* [INSTRUCTIONS TO FOLLOW]: Rewrite the listing below, putting "Instruction" wherever "Given" appears and keeping everything else the same. Leave the pictures out.

* [INFORMATION SUPPLIED]:
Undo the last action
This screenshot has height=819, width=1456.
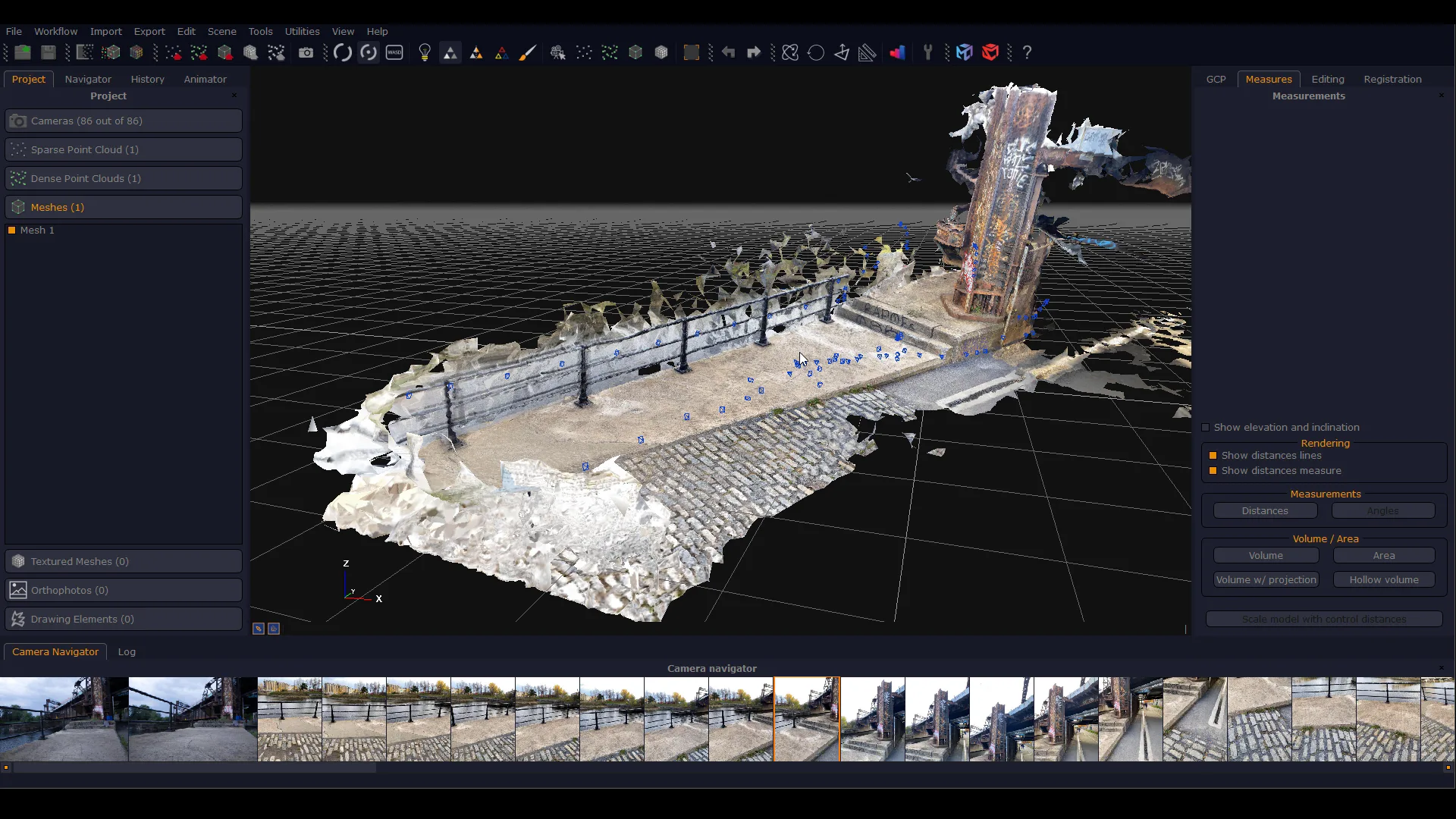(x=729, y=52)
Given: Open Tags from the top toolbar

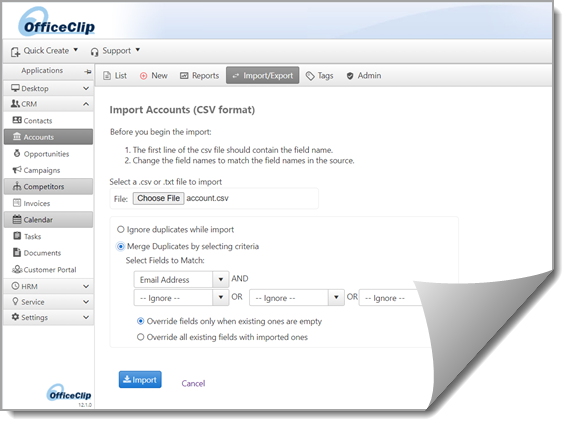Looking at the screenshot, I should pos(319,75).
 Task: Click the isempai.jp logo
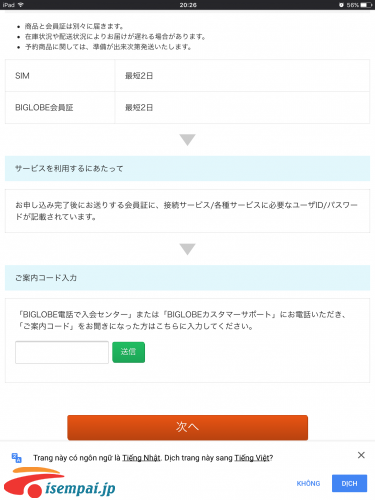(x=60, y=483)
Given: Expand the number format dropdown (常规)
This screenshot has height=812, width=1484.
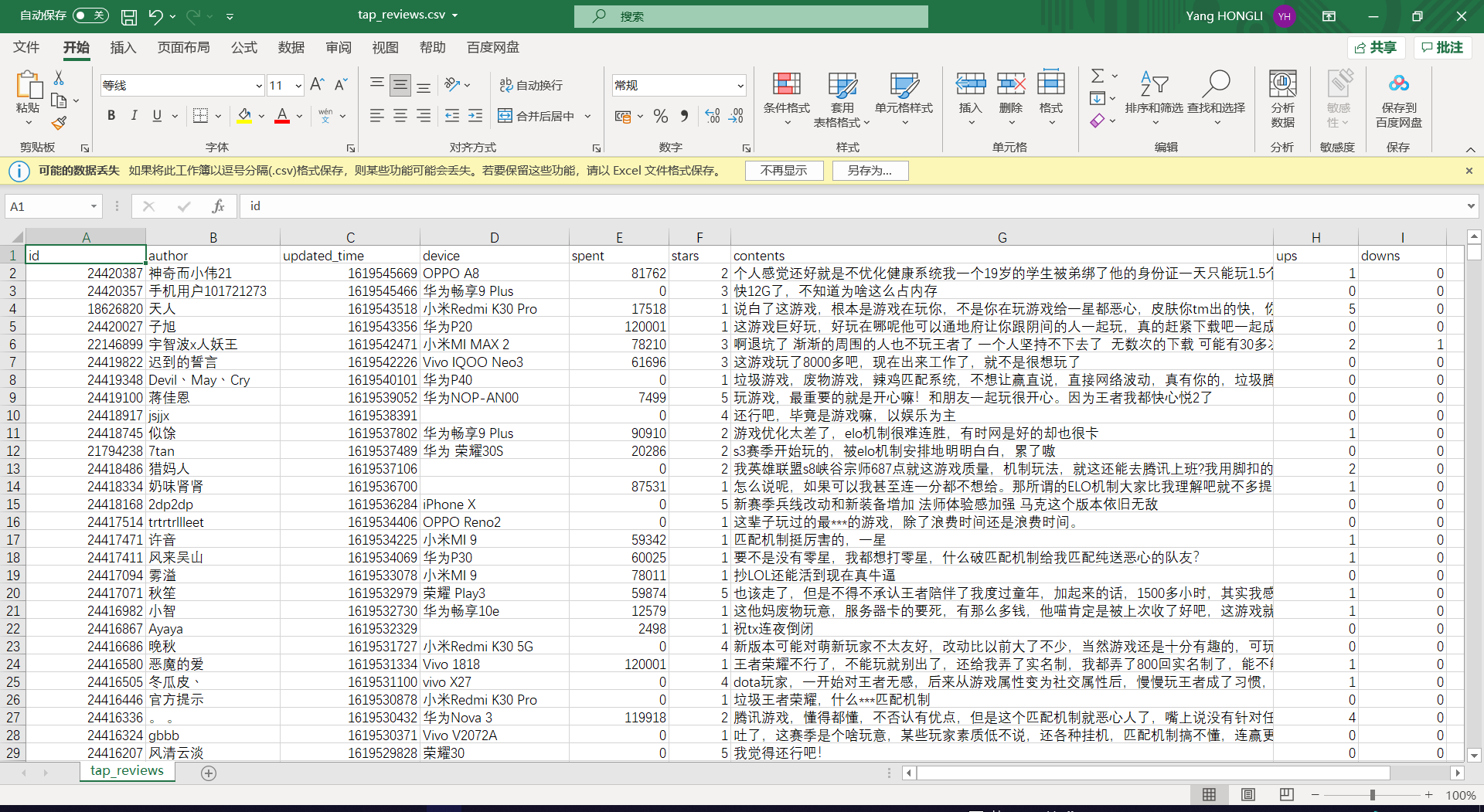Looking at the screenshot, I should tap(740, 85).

* [EXERCISE RESPONSE]:
Undo the last action
This screenshot has height=819, width=1456.
(x=729, y=52)
Instruction: Open Tags from the top toolbar

Looking at the screenshot, I should pos(319,75).
 Task: Click the isempai.jp logo
(x=60, y=483)
Instruction: Expand the number format dropdown (常规)
This screenshot has height=812, width=1484.
Looking at the screenshot, I should tap(740, 85).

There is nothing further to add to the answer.